WHAT YOU WILL DO. All of the data is to be printed again exactly as it appears.
★ ★ ★ ★ ★ ★ ★
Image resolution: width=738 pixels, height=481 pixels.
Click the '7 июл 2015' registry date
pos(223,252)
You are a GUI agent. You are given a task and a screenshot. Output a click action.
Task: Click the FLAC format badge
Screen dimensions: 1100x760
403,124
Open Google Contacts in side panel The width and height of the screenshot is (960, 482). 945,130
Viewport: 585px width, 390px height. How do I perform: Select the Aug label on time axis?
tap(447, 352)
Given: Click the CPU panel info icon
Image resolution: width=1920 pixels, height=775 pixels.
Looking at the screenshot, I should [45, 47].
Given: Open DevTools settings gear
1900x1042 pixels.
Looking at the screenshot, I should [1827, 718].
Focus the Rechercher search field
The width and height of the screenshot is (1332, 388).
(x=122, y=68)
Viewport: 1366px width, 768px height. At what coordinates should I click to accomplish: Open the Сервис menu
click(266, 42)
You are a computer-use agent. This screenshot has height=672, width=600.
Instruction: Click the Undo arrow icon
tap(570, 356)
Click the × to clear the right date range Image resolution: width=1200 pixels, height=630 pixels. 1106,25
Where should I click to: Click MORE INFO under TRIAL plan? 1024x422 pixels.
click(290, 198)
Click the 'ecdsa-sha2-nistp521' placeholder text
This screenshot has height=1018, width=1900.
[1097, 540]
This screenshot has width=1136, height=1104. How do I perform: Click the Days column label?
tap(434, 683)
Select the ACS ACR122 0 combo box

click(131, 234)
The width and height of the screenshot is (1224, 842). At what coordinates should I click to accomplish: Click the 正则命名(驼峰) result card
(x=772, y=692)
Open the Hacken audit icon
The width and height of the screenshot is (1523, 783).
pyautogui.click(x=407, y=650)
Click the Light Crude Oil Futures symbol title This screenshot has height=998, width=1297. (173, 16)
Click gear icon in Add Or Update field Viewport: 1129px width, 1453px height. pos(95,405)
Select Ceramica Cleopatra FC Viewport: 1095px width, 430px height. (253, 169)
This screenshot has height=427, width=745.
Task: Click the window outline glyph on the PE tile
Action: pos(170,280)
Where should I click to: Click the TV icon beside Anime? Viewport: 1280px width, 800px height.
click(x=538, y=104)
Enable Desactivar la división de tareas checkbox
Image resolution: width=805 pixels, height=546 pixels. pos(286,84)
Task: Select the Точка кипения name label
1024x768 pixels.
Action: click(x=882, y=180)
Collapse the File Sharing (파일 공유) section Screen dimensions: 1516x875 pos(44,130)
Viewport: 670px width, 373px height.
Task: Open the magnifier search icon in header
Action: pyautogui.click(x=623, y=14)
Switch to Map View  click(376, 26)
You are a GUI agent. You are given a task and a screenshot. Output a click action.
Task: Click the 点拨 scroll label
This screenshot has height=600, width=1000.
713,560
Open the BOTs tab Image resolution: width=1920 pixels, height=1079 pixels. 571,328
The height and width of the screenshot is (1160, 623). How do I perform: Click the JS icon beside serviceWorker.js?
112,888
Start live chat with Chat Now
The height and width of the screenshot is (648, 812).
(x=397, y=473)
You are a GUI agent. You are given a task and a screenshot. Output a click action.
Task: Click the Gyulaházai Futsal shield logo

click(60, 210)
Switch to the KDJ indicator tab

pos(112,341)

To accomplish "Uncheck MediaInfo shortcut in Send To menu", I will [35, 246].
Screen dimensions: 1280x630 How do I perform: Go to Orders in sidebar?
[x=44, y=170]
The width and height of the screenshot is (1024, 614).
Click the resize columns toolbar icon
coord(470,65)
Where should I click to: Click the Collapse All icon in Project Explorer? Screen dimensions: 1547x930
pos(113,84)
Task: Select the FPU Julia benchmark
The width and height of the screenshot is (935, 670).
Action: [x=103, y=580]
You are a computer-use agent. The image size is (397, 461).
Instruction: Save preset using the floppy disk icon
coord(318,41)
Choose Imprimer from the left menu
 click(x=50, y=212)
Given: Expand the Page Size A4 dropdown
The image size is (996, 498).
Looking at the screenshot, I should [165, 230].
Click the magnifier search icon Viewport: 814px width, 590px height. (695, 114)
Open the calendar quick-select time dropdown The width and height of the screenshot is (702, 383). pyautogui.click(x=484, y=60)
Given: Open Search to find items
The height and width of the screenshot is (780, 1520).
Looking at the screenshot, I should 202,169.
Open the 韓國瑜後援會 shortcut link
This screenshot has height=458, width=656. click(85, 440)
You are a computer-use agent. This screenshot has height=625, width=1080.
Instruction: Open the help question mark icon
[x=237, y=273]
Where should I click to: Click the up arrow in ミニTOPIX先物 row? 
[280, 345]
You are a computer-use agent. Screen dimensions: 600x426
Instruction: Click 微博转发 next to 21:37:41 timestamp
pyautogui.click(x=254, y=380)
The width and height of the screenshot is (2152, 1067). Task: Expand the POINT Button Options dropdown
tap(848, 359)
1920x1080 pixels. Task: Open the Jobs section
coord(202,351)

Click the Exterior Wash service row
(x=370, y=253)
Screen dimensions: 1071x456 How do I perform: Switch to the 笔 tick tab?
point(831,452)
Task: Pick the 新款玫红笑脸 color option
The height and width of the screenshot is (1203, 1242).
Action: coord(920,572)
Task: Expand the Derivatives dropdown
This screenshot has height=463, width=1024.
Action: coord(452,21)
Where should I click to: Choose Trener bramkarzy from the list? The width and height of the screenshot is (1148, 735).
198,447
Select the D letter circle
★ ★ ★ ★ ★ ★ ★
RESULT.
Image resolution: width=738 pixels, height=481 pixels.
Click the '7 июл 2015' registry date
pos(223,252)
You are a GUI agent. You are given a task and a screenshot. Output a click action.
Task: Click the FLAC format badge
Screen dimensions: 1100x760
403,124
Open Google Contacts in side panel The width and height of the screenshot is (960, 482). 945,130
Viewport: 585px width, 390px height. How do I perform: Select the Aug label on time axis?
tap(447, 352)
Given: Click the CPU panel info icon
Image resolution: width=1920 pixels, height=775 pixels.
Looking at the screenshot, I should [45, 47].
Given: Open DevTools settings gear
1900x1042 pixels.
Looking at the screenshot, I should [1827, 718].
Focus the Rechercher search field
The width and height of the screenshot is (1332, 388).
(x=122, y=68)
Viewport: 1366px width, 768px height. At what coordinates should I click to accomplish: Open the Сервис menu
click(266, 42)
You are a computer-use agent. This screenshot has height=672, width=600.
Instruction: Click the Undo arrow icon
tap(570, 356)
Click the × to clear the right date range Image resolution: width=1200 pixels, height=630 pixels. 1106,25
Where should I click to: Click MORE INFO under TRIAL plan? 1024x422 pixels.
click(290, 198)
Click the 'ecdsa-sha2-nistp521' placeholder text
This screenshot has height=1018, width=1900.
[1097, 540]
This screenshot has width=1136, height=1104. How do I perform: Click the Days column label?
tap(434, 683)
Select the ACS ACR122 0 combo box

click(131, 234)
The width and height of the screenshot is (1224, 842). At what coordinates should I click to accomplish: Click the 正则命名(驼峰) result card
(x=772, y=692)
Open the Hacken audit icon
The width and height of the screenshot is (1523, 783).
pyautogui.click(x=407, y=650)
Click the Light Crude Oil Futures symbol title This screenshot has height=998, width=1297. (173, 16)
Click gear icon in Add Or Update field Viewport: 1129px width, 1453px height. pos(95,405)
Select Ceramica Cleopatra FC Viewport: 1095px width, 430px height. (253, 169)
This screenshot has height=427, width=745.
Task: Click the window outline glyph on the PE tile
Action: pos(170,280)
Where should I click to: Click the TV icon beside Anime? Viewport: 1280px width, 800px height.
click(x=538, y=104)
Enable Desactivar la división de tareas checkbox
Image resolution: width=805 pixels, height=546 pixels. pos(286,84)
Task: Select the Точка кипения name label
1024x768 pixels.
Action: click(x=882, y=180)
Collapse the File Sharing (파일 공유) section Screen dimensions: 1516x875 pos(44,130)
Viewport: 670px width, 373px height.
Task: Open the magnifier search icon in header
Action: pyautogui.click(x=623, y=14)
Switch to Map View  click(376, 26)
You are a GUI agent. You are given a task and a screenshot. Output a click action.
Task: Click the 点拨 scroll label
This screenshot has height=600, width=1000.
713,560
Open the BOTs tab Image resolution: width=1920 pixels, height=1079 pixels. 571,328
The height and width of the screenshot is (1160, 623). How do I perform: Click the JS icon beside serviceWorker.js?
112,888
Start live chat with Chat Now
The height and width of the screenshot is (648, 812).
(x=397, y=473)
You are a GUI agent. You are given a task and a screenshot. Output a click action.
Task: Click the Gyulaházai Futsal shield logo

click(60, 210)
Switch to the KDJ indicator tab

pos(112,341)

To accomplish "Uncheck MediaInfo shortcut in Send To menu", I will [35, 246].
Screen dimensions: 1280x630 How do I perform: Go to Orders in sidebar?
[x=44, y=170]
The width and height of the screenshot is (1024, 614).
Click the resize columns toolbar icon
coord(470,65)
Where should I click to: Click the Collapse All icon in Project Explorer? Screen dimensions: 1547x930
pos(113,84)
Task: Select the FPU Julia benchmark
The width and height of the screenshot is (935, 670).
Action: [x=103, y=580]
You are a computer-use agent. The image size is (397, 461).
Instruction: Save preset using the floppy disk icon
coord(318,41)
Choose Imprimer from the left menu
 click(x=50, y=212)
Given: Expand the Page Size A4 dropdown
The image size is (996, 498).
Looking at the screenshot, I should [165, 230].
Click the magnifier search icon Viewport: 814px width, 590px height. (695, 114)
Open the calendar quick-select time dropdown The width and height of the screenshot is (702, 383). pyautogui.click(x=484, y=60)
Given: Open Search to find items
The height and width of the screenshot is (780, 1520).
Looking at the screenshot, I should 202,169.
Open the 韓國瑜後援會 shortcut link
This screenshot has height=458, width=656. click(85, 440)
You are a computer-use agent. This screenshot has height=625, width=1080.
Instruction: Open the help question mark icon
[x=237, y=273]
Where should I click to: Click the up arrow in ミニTOPIX先物 row? 
[280, 345]
You are a computer-use agent. Screen dimensions: 600x426
Instruction: Click 微博转发 next to 21:37:41 timestamp
pyautogui.click(x=254, y=380)
The width and height of the screenshot is (2152, 1067). Task: Expand the POINT Button Options dropdown
tap(848, 359)
1920x1080 pixels. Task: Open the Jobs section
coord(202,351)

Click the Exterior Wash service row
(x=370, y=253)
Screen dimensions: 1071x456 How do I perform: Switch to the 笔 tick tab?
point(831,452)
Task: Pick the 新款玫红笑脸 color option
The height and width of the screenshot is (1203, 1242).
Action: coord(920,572)
Task: Expand the Derivatives dropdown
This screenshot has height=463, width=1024.
Action: coord(452,21)
Where should I click to: Choose Trener bramkarzy from the list? The width and height of the screenshot is (1148, 735).
198,447
Select the D letter circle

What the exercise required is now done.